• **Description of the task**
Nothing but a number is expected: the count of lines in the data below that include "computer".

☆ ☆ ☆ ☆ ☆ ☆ ☆

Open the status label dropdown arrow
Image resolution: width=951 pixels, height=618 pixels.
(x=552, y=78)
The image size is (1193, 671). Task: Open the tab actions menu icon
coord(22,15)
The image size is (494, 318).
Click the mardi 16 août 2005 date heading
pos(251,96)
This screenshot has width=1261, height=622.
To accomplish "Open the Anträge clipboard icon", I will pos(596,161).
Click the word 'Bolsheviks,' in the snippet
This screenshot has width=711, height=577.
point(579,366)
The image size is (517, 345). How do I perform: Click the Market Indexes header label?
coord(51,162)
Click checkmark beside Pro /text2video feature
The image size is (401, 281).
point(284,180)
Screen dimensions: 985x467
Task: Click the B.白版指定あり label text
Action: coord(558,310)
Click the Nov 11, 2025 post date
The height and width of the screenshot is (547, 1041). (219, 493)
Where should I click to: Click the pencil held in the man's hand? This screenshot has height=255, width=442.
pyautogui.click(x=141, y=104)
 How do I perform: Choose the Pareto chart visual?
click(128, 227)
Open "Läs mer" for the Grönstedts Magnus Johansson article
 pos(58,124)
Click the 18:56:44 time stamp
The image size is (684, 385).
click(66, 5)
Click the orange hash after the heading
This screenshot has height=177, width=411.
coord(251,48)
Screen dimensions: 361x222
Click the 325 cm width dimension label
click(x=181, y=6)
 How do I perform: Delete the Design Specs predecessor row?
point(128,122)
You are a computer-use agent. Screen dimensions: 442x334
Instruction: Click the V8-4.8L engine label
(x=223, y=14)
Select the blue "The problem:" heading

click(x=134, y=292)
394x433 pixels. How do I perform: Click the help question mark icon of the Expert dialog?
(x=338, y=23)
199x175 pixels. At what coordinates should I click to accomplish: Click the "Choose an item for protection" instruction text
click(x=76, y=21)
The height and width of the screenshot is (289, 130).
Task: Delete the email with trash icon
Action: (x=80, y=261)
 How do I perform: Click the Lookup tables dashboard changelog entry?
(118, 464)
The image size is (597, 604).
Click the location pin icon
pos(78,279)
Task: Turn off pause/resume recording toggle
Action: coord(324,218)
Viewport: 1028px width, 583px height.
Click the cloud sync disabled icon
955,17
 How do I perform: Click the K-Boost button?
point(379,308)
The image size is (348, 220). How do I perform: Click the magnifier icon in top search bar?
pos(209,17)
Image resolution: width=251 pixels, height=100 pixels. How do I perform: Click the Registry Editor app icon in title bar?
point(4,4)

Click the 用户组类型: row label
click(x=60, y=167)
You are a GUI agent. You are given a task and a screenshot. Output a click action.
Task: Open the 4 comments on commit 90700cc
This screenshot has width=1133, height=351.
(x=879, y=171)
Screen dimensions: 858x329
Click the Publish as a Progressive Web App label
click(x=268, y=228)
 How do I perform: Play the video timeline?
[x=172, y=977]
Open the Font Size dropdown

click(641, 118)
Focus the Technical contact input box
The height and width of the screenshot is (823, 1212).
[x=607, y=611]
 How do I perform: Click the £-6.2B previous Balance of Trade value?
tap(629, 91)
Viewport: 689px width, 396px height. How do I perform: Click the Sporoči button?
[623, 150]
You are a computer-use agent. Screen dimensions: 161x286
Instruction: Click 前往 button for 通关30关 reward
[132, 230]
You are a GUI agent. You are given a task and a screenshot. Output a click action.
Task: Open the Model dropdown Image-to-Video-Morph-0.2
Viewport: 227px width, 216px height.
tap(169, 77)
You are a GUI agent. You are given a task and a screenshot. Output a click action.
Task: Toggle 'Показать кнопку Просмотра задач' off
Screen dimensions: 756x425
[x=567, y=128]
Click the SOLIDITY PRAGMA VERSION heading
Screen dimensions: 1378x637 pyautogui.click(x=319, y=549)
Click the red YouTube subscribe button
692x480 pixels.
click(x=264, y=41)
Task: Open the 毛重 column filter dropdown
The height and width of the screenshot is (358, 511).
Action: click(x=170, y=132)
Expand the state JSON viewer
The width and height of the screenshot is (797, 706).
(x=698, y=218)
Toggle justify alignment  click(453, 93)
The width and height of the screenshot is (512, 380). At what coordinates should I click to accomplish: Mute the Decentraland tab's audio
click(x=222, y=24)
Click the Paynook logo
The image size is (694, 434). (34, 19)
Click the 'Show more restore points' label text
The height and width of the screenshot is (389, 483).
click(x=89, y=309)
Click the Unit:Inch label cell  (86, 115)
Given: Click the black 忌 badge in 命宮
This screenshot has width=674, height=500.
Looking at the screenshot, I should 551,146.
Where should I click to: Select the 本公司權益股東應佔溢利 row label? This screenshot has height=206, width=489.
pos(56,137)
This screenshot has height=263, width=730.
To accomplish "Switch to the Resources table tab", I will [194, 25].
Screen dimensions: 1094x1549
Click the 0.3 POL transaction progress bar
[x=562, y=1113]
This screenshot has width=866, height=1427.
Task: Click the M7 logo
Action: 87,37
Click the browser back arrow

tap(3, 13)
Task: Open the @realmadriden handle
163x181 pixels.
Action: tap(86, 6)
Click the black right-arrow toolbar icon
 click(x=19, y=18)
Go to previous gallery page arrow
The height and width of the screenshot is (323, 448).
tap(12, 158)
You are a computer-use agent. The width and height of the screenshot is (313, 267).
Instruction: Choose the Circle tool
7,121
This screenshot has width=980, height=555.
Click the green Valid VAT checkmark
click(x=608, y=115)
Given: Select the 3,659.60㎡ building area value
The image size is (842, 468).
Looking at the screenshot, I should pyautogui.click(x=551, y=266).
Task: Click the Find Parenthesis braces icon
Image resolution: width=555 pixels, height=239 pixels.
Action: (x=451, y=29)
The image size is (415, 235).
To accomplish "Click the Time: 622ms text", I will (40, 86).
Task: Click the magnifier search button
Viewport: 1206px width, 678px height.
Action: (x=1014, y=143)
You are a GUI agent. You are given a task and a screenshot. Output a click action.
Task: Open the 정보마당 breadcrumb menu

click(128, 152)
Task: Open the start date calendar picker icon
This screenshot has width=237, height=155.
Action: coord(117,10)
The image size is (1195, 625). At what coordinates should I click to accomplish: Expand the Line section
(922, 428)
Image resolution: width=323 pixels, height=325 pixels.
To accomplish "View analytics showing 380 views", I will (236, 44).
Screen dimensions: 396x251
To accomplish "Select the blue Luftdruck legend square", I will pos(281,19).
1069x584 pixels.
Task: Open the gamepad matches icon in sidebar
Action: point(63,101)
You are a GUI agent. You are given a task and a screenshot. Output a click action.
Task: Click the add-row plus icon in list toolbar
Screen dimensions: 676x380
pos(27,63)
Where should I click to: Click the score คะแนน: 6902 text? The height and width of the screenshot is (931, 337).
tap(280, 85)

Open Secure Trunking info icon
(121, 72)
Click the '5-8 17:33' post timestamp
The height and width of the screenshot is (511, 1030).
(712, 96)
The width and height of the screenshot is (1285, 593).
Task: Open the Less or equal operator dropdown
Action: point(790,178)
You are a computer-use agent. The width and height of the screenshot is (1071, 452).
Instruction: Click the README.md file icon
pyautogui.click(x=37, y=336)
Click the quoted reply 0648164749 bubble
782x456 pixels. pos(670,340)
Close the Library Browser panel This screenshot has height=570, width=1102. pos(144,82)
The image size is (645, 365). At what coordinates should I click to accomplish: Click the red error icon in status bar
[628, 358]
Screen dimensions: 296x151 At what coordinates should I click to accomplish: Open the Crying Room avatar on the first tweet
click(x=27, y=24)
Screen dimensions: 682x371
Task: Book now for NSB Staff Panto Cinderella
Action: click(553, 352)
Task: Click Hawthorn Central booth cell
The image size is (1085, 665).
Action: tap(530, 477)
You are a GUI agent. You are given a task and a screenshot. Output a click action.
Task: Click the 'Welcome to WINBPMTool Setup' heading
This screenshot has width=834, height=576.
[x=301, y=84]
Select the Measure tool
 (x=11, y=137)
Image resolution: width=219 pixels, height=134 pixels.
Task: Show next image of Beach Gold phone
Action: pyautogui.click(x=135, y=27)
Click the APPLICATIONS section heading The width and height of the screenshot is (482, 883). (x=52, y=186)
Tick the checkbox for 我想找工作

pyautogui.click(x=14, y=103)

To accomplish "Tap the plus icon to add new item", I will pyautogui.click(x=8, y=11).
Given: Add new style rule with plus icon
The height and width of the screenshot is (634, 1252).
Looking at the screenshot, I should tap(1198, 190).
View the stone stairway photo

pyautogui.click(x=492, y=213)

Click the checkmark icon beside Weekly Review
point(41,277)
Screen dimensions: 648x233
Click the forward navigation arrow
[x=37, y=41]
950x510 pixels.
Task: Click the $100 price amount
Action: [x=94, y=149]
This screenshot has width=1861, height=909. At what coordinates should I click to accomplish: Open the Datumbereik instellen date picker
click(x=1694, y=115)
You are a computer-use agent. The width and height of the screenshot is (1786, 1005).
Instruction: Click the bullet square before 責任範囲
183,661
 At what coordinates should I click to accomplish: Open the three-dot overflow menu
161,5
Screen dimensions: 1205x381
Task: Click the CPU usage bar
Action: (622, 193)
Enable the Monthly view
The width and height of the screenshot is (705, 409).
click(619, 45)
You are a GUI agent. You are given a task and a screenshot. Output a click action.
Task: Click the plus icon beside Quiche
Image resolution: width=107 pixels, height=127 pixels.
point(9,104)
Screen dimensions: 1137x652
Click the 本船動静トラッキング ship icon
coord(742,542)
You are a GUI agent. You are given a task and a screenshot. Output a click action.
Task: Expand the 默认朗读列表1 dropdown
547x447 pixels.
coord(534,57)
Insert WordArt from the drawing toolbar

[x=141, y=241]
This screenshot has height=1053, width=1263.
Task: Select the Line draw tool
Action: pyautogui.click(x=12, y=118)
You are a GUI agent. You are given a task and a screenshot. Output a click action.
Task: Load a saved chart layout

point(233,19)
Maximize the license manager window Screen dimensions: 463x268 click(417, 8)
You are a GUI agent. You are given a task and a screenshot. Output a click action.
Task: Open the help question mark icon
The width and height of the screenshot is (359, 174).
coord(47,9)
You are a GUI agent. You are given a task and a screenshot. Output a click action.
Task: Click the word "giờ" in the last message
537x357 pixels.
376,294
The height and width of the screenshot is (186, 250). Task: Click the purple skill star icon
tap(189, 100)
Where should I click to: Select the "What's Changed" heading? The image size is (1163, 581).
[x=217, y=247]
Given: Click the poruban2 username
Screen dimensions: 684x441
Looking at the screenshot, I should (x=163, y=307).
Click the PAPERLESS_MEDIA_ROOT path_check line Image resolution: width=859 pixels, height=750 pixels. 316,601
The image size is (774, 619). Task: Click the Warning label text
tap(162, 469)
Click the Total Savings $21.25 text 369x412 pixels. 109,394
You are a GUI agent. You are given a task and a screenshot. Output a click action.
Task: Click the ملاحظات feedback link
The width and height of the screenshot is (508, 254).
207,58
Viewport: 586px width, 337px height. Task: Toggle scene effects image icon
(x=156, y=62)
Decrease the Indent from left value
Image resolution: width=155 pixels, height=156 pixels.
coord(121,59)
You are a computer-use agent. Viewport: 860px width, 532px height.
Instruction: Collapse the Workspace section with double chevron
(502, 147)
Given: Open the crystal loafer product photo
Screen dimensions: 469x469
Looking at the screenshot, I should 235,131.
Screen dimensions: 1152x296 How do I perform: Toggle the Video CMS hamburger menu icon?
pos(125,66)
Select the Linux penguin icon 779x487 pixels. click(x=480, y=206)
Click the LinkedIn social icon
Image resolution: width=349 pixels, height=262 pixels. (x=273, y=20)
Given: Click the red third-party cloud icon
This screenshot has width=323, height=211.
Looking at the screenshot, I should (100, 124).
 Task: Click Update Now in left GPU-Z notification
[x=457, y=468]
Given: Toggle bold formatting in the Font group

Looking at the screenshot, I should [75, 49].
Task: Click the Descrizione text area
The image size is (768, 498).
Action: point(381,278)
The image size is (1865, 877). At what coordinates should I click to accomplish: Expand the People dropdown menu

☆ ☆ ☆ ☆ ☆ ☆ ☆

• **Solved exercise**
6